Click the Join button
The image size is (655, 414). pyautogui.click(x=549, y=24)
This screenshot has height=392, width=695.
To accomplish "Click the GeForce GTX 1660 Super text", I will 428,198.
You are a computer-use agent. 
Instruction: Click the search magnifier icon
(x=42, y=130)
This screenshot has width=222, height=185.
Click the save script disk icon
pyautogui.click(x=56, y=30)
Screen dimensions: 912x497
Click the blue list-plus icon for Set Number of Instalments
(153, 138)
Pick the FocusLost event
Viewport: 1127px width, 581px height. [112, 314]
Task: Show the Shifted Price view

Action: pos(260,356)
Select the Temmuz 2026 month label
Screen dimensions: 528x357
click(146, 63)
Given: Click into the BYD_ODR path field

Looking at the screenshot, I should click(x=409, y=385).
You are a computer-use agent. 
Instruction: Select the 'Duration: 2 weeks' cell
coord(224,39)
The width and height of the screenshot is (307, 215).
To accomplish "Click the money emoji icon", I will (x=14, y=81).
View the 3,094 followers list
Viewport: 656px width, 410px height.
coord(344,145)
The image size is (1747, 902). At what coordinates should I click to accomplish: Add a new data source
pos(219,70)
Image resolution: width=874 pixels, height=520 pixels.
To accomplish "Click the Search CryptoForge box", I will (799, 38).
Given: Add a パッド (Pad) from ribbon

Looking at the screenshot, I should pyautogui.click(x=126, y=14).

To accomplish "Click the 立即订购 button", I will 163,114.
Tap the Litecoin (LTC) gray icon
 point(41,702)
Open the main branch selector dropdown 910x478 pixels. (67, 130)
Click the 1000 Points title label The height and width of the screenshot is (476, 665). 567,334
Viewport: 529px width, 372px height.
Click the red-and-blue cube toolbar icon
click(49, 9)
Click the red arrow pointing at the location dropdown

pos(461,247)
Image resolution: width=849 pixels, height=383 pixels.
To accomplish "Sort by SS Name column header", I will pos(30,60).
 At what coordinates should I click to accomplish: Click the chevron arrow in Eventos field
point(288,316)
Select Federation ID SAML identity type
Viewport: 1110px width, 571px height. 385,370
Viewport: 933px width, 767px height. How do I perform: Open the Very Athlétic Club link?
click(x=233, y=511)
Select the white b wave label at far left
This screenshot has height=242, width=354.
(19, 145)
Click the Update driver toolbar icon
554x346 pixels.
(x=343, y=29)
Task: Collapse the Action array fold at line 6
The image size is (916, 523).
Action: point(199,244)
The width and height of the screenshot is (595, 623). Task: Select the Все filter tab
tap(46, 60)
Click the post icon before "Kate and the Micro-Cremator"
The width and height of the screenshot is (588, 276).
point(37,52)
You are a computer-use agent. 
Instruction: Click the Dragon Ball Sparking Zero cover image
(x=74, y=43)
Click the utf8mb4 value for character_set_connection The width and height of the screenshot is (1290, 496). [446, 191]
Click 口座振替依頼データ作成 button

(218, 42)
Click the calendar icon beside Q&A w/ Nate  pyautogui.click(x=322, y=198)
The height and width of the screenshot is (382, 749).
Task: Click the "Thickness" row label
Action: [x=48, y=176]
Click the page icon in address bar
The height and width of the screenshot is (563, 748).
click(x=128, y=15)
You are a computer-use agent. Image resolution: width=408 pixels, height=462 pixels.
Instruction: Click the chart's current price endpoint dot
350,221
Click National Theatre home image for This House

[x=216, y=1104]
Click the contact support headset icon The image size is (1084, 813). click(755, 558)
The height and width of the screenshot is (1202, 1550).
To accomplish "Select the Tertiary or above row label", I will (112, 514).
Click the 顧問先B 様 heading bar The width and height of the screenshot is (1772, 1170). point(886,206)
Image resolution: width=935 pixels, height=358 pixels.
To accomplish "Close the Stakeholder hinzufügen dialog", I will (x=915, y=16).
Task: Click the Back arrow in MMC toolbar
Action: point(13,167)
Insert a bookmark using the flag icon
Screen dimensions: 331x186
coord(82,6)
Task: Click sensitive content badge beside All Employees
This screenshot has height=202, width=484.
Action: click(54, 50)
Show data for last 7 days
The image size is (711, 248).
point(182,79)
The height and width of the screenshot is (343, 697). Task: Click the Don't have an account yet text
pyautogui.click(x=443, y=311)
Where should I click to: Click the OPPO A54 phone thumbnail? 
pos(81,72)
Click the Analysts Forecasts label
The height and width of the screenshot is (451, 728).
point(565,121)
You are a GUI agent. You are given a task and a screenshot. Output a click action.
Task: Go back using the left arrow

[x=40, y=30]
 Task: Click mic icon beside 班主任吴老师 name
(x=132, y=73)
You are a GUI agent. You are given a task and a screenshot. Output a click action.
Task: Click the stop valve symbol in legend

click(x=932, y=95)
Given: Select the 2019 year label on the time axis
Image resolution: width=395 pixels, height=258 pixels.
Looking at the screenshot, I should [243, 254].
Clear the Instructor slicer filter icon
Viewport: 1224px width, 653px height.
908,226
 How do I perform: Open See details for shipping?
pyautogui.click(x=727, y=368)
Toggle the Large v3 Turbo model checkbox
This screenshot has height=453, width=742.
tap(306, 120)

---*---

[Problem] Retype the records in full. Keep every line identical to the original.

[Exercise result]
Click the Join button
The image size is (655, 414). pyautogui.click(x=549, y=24)
This screenshot has height=392, width=695.
To accomplish "Click the GeForce GTX 1660 Super text", I will 428,198.
You are a computer-use agent. 
Instruction: Click the search magnifier icon
(x=42, y=130)
This screenshot has width=222, height=185.
Click the save script disk icon
pyautogui.click(x=56, y=30)
Screen dimensions: 912x497
Click the blue list-plus icon for Set Number of Instalments
(153, 138)
Pick the FocusLost event
Viewport: 1127px width, 581px height. [112, 314]
Task: Show the Shifted Price view

Action: pos(260,356)
Select the Temmuz 2026 month label
Screen dimensions: 528x357
click(146, 63)
Given: Click into the BYD_ODR path field

Looking at the screenshot, I should click(x=409, y=385).
You are a computer-use agent. 
Instruction: Select the 'Duration: 2 weeks' cell
coord(224,39)
The width and height of the screenshot is (307, 215).
To accomplish "Click the money emoji icon", I will (x=14, y=81).
View the 3,094 followers list
Viewport: 656px width, 410px height.
coord(344,145)
The image size is (1747, 902). At what coordinates should I click to accomplish: Add a new data source
pos(219,70)
Image resolution: width=874 pixels, height=520 pixels.
To accomplish "Click the Search CryptoForge box", I will (799, 38).
Given: Add a パッド (Pad) from ribbon

Looking at the screenshot, I should pyautogui.click(x=126, y=14).

To accomplish "Click the 立即订购 button", I will 163,114.
Tap the Litecoin (LTC) gray icon
 point(41,702)
Open the main branch selector dropdown 910x478 pixels. (67, 130)
Click the 1000 Points title label The height and width of the screenshot is (476, 665). 567,334
Viewport: 529px width, 372px height.
Click the red-and-blue cube toolbar icon
click(49, 9)
Click the red arrow pointing at the location dropdown

pos(461,247)
Image resolution: width=849 pixels, height=383 pixels.
To accomplish "Sort by SS Name column header", I will pos(30,60).
 At what coordinates should I click to accomplish: Click the chevron arrow in Eventos field
point(288,316)
Select Federation ID SAML identity type
Viewport: 1110px width, 571px height. 385,370
Viewport: 933px width, 767px height. How do I perform: Open the Very Athlétic Club link?
click(x=233, y=511)
Select the white b wave label at far left
This screenshot has height=242, width=354.
(19, 145)
Click the Update driver toolbar icon
554x346 pixels.
(x=343, y=29)
Task: Collapse the Action array fold at line 6
The image size is (916, 523).
Action: point(199,244)
The width and height of the screenshot is (595, 623). Task: Select the Все filter tab
tap(46, 60)
Click the post icon before "Kate and the Micro-Cremator"
The width and height of the screenshot is (588, 276).
point(37,52)
You are a computer-use agent. 
Instruction: Click the Dragon Ball Sparking Zero cover image
(x=74, y=43)
Click the utf8mb4 value for character_set_connection The width and height of the screenshot is (1290, 496). [446, 191]
Click 口座振替依頼データ作成 button

(218, 42)
Click the calendar icon beside Q&A w/ Nate  pyautogui.click(x=322, y=198)
The height and width of the screenshot is (382, 749).
Task: Click the "Thickness" row label
Action: [x=48, y=176]
Click the page icon in address bar
The height and width of the screenshot is (563, 748).
click(x=128, y=15)
You are a computer-use agent. Image resolution: width=408 pixels, height=462 pixels.
Instruction: Click the chart's current price endpoint dot
350,221
Click National Theatre home image for This House

[x=216, y=1104]
Click the contact support headset icon The image size is (1084, 813). click(755, 558)
The height and width of the screenshot is (1202, 1550).
To accomplish "Select the Tertiary or above row label", I will (112, 514).
Click the 顧問先B 様 heading bar The width and height of the screenshot is (1772, 1170). point(886,206)
Image resolution: width=935 pixels, height=358 pixels.
To accomplish "Close the Stakeholder hinzufügen dialog", I will (x=915, y=16).
Task: Click the Back arrow in MMC toolbar
Action: point(13,167)
Insert a bookmark using the flag icon
Screen dimensions: 331x186
coord(82,6)
Task: Click sensitive content badge beside All Employees
This screenshot has height=202, width=484.
Action: click(54, 50)
Show data for last 7 days
The image size is (711, 248).
point(182,79)
The height and width of the screenshot is (343, 697). Task: Click the Don't have an account yet text
pyautogui.click(x=443, y=311)
Where should I click to: Click the OPPO A54 phone thumbnail? 
pos(81,72)
Click the Analysts Forecasts label
The height and width of the screenshot is (451, 728).
point(565,121)
You are a GUI agent. You are given a task and a screenshot. Output a click action.
Task: Go back using the left arrow

[x=40, y=30]
 Task: Click mic icon beside 班主任吴老师 name
(x=132, y=73)
You are a GUI agent. You are given a task and a screenshot. Output a click action.
Task: Click the stop valve symbol in legend

click(x=932, y=95)
Given: Select the 2019 year label on the time axis
Image resolution: width=395 pixels, height=258 pixels.
Looking at the screenshot, I should [243, 254].
Clear the Instructor slicer filter icon
Viewport: 1224px width, 653px height.
908,226
 How do I perform: Open See details for shipping?
pyautogui.click(x=727, y=368)
Toggle the Large v3 Turbo model checkbox
This screenshot has height=453, width=742.
tap(306, 120)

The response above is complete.